● Directions: Reproduce the records below exactly, with nothing altered.

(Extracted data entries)
++++++++
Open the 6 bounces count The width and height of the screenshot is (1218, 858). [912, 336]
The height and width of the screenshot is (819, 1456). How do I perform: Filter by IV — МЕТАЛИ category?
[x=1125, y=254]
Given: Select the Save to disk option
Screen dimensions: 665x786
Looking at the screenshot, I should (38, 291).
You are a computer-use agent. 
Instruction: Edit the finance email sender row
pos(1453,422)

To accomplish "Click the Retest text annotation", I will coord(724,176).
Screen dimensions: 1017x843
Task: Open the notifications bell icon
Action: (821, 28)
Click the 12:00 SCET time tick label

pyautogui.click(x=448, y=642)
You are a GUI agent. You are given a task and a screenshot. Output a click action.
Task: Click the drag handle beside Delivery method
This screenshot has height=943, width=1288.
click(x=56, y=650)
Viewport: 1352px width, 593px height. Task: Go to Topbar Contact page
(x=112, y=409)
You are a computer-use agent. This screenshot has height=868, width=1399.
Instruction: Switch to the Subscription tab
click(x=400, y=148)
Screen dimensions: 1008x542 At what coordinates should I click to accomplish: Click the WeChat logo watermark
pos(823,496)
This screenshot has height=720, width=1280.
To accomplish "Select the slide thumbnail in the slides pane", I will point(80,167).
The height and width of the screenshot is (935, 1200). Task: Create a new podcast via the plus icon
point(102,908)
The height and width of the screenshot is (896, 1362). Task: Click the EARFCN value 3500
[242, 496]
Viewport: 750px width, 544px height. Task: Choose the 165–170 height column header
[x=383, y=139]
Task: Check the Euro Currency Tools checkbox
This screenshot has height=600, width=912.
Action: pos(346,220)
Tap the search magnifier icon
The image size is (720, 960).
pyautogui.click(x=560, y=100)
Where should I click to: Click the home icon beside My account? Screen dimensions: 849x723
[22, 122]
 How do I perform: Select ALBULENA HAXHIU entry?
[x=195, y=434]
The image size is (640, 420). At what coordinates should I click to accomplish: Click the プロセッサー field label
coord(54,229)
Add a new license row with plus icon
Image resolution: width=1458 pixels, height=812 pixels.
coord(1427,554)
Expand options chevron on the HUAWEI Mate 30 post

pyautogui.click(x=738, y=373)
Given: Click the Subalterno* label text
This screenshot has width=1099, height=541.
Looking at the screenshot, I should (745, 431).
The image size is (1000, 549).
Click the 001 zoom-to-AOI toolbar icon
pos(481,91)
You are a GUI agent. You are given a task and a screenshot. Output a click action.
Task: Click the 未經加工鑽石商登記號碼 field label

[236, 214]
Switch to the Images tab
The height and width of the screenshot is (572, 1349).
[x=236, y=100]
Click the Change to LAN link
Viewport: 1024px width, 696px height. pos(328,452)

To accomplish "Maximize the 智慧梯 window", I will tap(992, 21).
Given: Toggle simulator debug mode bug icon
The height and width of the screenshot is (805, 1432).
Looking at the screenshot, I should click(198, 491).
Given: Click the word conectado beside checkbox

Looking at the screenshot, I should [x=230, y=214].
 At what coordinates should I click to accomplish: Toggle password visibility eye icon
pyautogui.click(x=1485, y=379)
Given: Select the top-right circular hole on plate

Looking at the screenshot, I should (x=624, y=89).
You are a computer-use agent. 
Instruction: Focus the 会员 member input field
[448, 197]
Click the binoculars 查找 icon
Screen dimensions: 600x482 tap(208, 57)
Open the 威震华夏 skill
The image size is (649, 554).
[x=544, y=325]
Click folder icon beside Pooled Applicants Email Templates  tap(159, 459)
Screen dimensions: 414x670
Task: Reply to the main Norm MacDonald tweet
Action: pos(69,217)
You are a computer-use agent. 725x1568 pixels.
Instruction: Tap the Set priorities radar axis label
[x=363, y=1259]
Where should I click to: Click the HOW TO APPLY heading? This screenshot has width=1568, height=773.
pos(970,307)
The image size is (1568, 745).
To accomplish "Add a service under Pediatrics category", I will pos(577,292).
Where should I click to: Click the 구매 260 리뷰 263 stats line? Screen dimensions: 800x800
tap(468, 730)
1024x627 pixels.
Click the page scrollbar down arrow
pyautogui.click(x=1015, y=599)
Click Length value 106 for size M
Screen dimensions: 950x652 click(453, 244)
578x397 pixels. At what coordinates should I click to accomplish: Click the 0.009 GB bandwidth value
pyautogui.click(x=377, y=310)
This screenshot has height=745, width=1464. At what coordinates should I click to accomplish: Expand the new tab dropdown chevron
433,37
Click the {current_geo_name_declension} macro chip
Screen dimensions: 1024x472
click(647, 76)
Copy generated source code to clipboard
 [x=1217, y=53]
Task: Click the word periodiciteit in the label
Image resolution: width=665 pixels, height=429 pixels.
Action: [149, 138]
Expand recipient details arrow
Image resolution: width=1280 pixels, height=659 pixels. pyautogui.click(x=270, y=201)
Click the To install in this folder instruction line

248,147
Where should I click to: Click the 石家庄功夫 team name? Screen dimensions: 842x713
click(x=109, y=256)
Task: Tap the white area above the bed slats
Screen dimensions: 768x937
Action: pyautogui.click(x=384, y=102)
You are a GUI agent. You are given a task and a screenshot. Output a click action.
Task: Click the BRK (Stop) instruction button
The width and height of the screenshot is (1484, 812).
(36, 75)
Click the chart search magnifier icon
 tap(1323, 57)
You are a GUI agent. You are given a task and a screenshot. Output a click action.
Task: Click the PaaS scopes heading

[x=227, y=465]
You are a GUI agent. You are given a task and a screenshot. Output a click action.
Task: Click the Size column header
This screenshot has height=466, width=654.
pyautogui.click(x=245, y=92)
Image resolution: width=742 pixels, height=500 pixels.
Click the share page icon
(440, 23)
++++++++
● Answer section:
Open the 6 bounces count The width and height of the screenshot is (1218, 858). [912, 336]
The height and width of the screenshot is (819, 1456). How do I perform: Filter by IV — МЕТАЛИ category?
[x=1125, y=254]
Given: Select the Save to disk option
Screen dimensions: 665x786
Looking at the screenshot, I should (38, 291).
You are a computer-use agent. 
Instruction: Edit the finance email sender row
pos(1453,422)

To accomplish "Click the Retest text annotation", I will coord(724,176).
Screen dimensions: 1017x843
Task: Open the notifications bell icon
Action: (821, 28)
Click the 12:00 SCET time tick label

pyautogui.click(x=448, y=642)
You are a GUI agent. You are given a task and a screenshot. Output a click action.
Task: Click the drag handle beside Delivery method
This screenshot has height=943, width=1288.
click(x=56, y=650)
Viewport: 1352px width, 593px height. Task: Go to Topbar Contact page
(x=112, y=409)
You are a computer-use agent. This screenshot has height=868, width=1399.
Instruction: Switch to the Subscription tab
click(x=400, y=148)
Screen dimensions: 1008x542 At what coordinates should I click to accomplish: Click the WeChat logo watermark
pos(823,496)
This screenshot has height=720, width=1280.
To accomplish "Select the slide thumbnail in the slides pane", I will point(80,167).
The height and width of the screenshot is (935, 1200). Task: Create a new podcast via the plus icon
point(102,908)
The height and width of the screenshot is (896, 1362). Task: Click the EARFCN value 3500
[242, 496]
Viewport: 750px width, 544px height. Task: Choose the 165–170 height column header
[x=383, y=139]
Task: Check the Euro Currency Tools checkbox
This screenshot has height=600, width=912.
Action: pos(346,220)
Tap the search magnifier icon
The image size is (720, 960).
pyautogui.click(x=560, y=100)
Where should I click to: Click the home icon beside My account? Screen dimensions: 849x723
[22, 122]
 How do I perform: Select ALBULENA HAXHIU entry?
[x=195, y=434]
The image size is (640, 420). At what coordinates should I click to accomplish: Click the プロセッサー field label
coord(54,229)
Add a new license row with plus icon
Image resolution: width=1458 pixels, height=812 pixels.
coord(1427,554)
Expand options chevron on the HUAWEI Mate 30 post

pyautogui.click(x=738, y=373)
Given: Click the Subalterno* label text
This screenshot has width=1099, height=541.
Looking at the screenshot, I should (745, 431).
The image size is (1000, 549).
Click the 001 zoom-to-AOI toolbar icon
pos(481,91)
You are a GUI agent. You are given a task and a screenshot. Output a click action.
Task: Click the 未經加工鑽石商登記號碼 field label

[236, 214]
Switch to the Images tab
The height and width of the screenshot is (572, 1349).
[x=236, y=100]
Click the Change to LAN link
Viewport: 1024px width, 696px height. pos(328,452)

To accomplish "Maximize the 智慧梯 window", I will tap(992, 21).
Given: Toggle simulator debug mode bug icon
The height and width of the screenshot is (805, 1432).
Looking at the screenshot, I should click(198, 491).
Given: Click the word conectado beside checkbox

Looking at the screenshot, I should [x=230, y=214].
 At what coordinates should I click to accomplish: Toggle password visibility eye icon
pyautogui.click(x=1485, y=379)
Given: Select the top-right circular hole on plate

Looking at the screenshot, I should (x=624, y=89).
You are a computer-use agent. 
Instruction: Focus the 会员 member input field
[448, 197]
Click the binoculars 查找 icon
Screen dimensions: 600x482 tap(208, 57)
Open the 威震华夏 skill
The image size is (649, 554).
[x=544, y=325]
Click folder icon beside Pooled Applicants Email Templates  tap(159, 459)
Screen dimensions: 414x670
Task: Reply to the main Norm MacDonald tweet
Action: pos(69,217)
You are a computer-use agent. 725x1568 pixels.
Instruction: Tap the Set priorities radar axis label
[x=363, y=1259]
Where should I click to: Click the HOW TO APPLY heading? This screenshot has width=1568, height=773.
pos(970,307)
The image size is (1568, 745).
To accomplish "Add a service under Pediatrics category", I will pos(577,292).
Where should I click to: Click the 구매 260 리뷰 263 stats line? Screen dimensions: 800x800
tap(468, 730)
1024x627 pixels.
Click the page scrollbar down arrow
pyautogui.click(x=1015, y=599)
Click Length value 106 for size M
Screen dimensions: 950x652 click(453, 244)
578x397 pixels. At what coordinates should I click to accomplish: Click the 0.009 GB bandwidth value
pyautogui.click(x=377, y=310)
This screenshot has height=745, width=1464. At what coordinates should I click to accomplish: Expand the new tab dropdown chevron
433,37
Click the {current_geo_name_declension} macro chip
Screen dimensions: 1024x472
click(647, 76)
Copy generated source code to clipboard
 [x=1217, y=53]
Task: Click the word periodiciteit in the label
Image resolution: width=665 pixels, height=429 pixels.
Action: [149, 138]
Expand recipient details arrow
Image resolution: width=1280 pixels, height=659 pixels. pyautogui.click(x=270, y=201)
Click the To install in this folder instruction line

248,147
Where should I click to: Click the 石家庄功夫 team name? Screen dimensions: 842x713
click(x=109, y=256)
Task: Tap the white area above the bed slats
Screen dimensions: 768x937
Action: pyautogui.click(x=384, y=102)
You are a GUI agent. You are given a task and a screenshot. Output a click action.
Task: Click the BRK (Stop) instruction button
The width and height of the screenshot is (1484, 812).
(36, 75)
Click the chart search magnifier icon
 tap(1323, 57)
You are a GUI agent. You are given a task and a screenshot. Output a click action.
Task: Click the PaaS scopes heading

[x=227, y=465]
You are a GUI agent. You are given a task and a screenshot. Output a click action.
Task: Click the Size column header
This screenshot has height=466, width=654.
pyautogui.click(x=245, y=92)
Image resolution: width=742 pixels, height=500 pixels.
Click the share page icon
(440, 23)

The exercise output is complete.